Released: November 14th 2017
Received: Marvel Unlimited
Issues: Poe Dameron 14-19
I read Poe Dameron Vol. 3 as single issues through Marvel Unlimited.
Are we really onto the third volume of Poe Dameron already? It doesn’t feel like it’s been that long – and I have to wait until they come out on Marvel Unlimited too!
Poe Dameron is one of several Star Wars comics out there right now, but unlike the others I feel like it’s more free to do what it wants, since it’s less tied to the movie cannon (with the exception of the most recent movies, but since they’re still in the works there’s still some wiggle room left).
I wasn’t sure if I would end up liking this series, but I’m so glad that I’ve been keeping up with it. This series does a great job of showing parts of the universe, and of the Rebellion itself, that we wouldn’t otherwise have the chance to see.
I’ll be honest with you here; when I finished reading this volume I actually had to stop and see if the series was officially over, or if it was continuing. In case you were wondering, it is in fact continuing. However, this volume just had one of those endings…the type where I sincerely would have been okay had the authors decided that now was the time to walk away.

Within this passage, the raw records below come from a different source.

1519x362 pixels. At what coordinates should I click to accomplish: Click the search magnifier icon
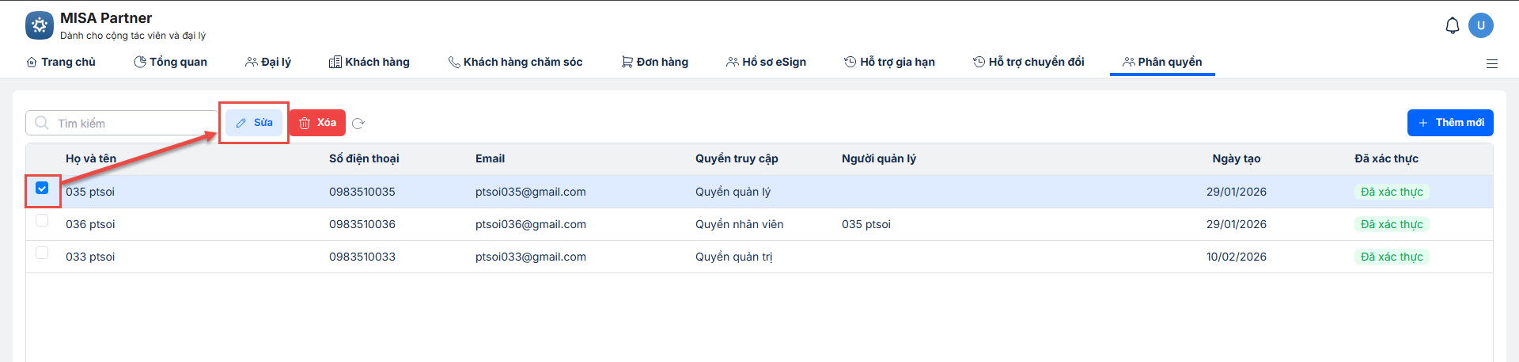(x=42, y=123)
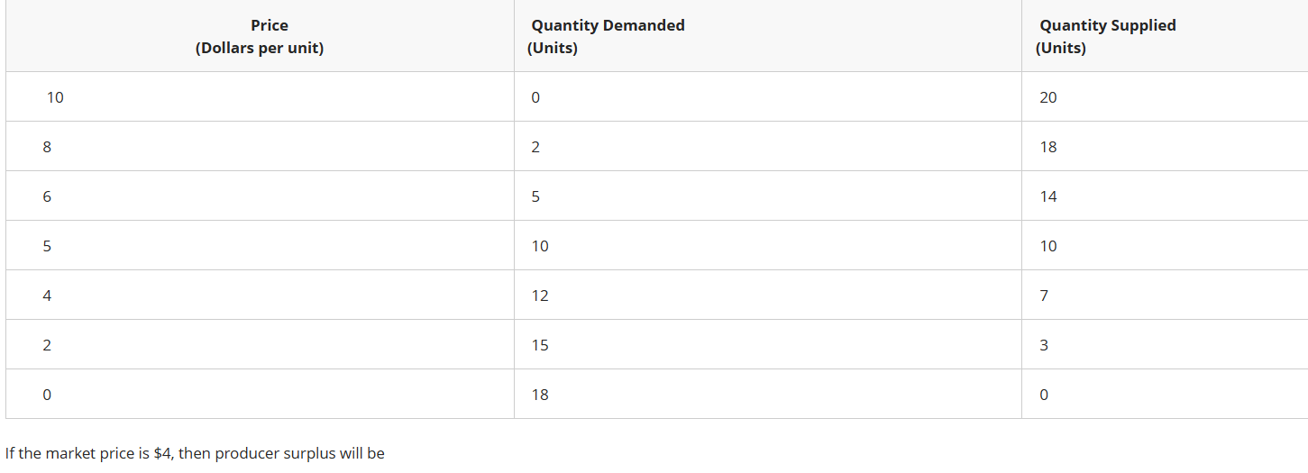1308x473 pixels.
Task: Select the price cell showing 10
Action: [55, 97]
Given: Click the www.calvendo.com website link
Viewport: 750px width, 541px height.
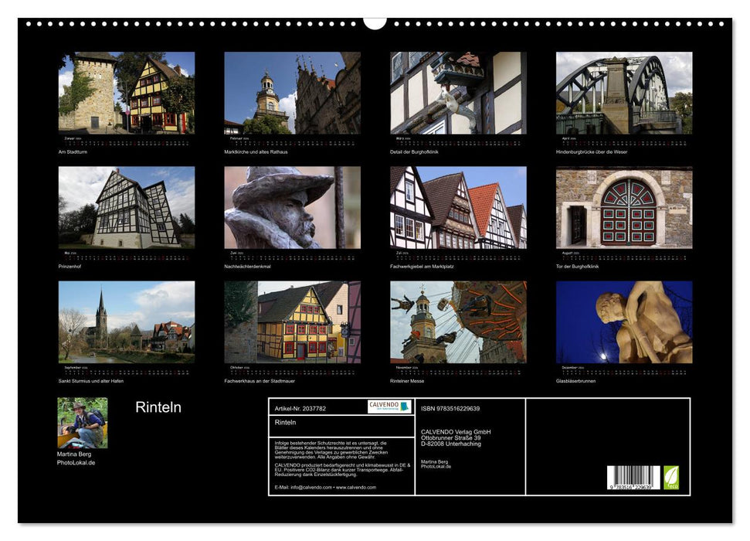Looking at the screenshot, I should pyautogui.click(x=357, y=488).

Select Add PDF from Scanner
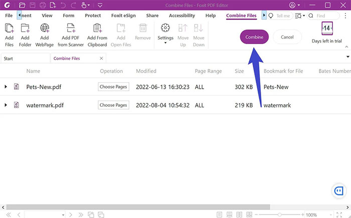69,34
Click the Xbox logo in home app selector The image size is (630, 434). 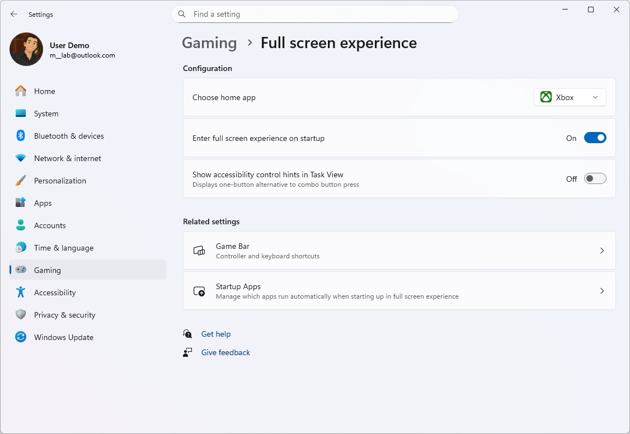(x=546, y=97)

Of course, I’m quite happy to know that the series isn’t actually over. I think what I love the most about the Poe Dameron series, as opposed to Star Wars or Darth Vader is that we get to see a totally unique perspective. Yes, Poe has become a bigger figure in the most recent movie, but it doesn’t really change the fact that we don’t know his past, nor do we know his fate. So it leaves a lot of room to work with. I suspect that this reason is also part of the cause for why I also love Doctor Aphra.
Legend Lost wrapped up a lot of the plots that had been in the air for a while now. Granted, there are still a couple loose ends, and even some wiggle room in a couple of cases. For example, while the Terex plot feels wrapped up, they could easily continue it should they so desire. Personally, I’d prefer they let his character sit out for a volume or two before they do that (I prefer rotating villains to the constant ones, at least when they’re really the secondary threat).
There was quite a lot of character development in this one, though shockingly most of it went to secondary and tertiary characters. That isn’t to say that Poe didn’t grow up a bit as well…just not as much as others. I actually really liked the subtle shift that happened here, and it did a wonderful job of humanizing the efforts of the resistance.
There is a lot to be said about this volume. There’s risk, challenge, sacrifice, and so much more. In this a couple of the characters stood out more than the rest, but none more than Suralinda Javos. You’ll remember her from the previous volume. Poe had taken her in for help. It wasn’t clear at the time who her alliance was to, and that’s a consistent concern with her. Still, she’s brilliant and frankly has a lot of good points to make. As much as it hurts to say, the Rebellion really could use a PR agent or two…just saying.
So now I’m facing an odd sort of switch. Before reading this volume I was shocked by how quickly it came out. Now I’m anxiously awaiting the next volume. Figures, doesn’t it? I didn’t know how long the Poe Dameron series was going to run for, but it appears that it’s in for the long haul.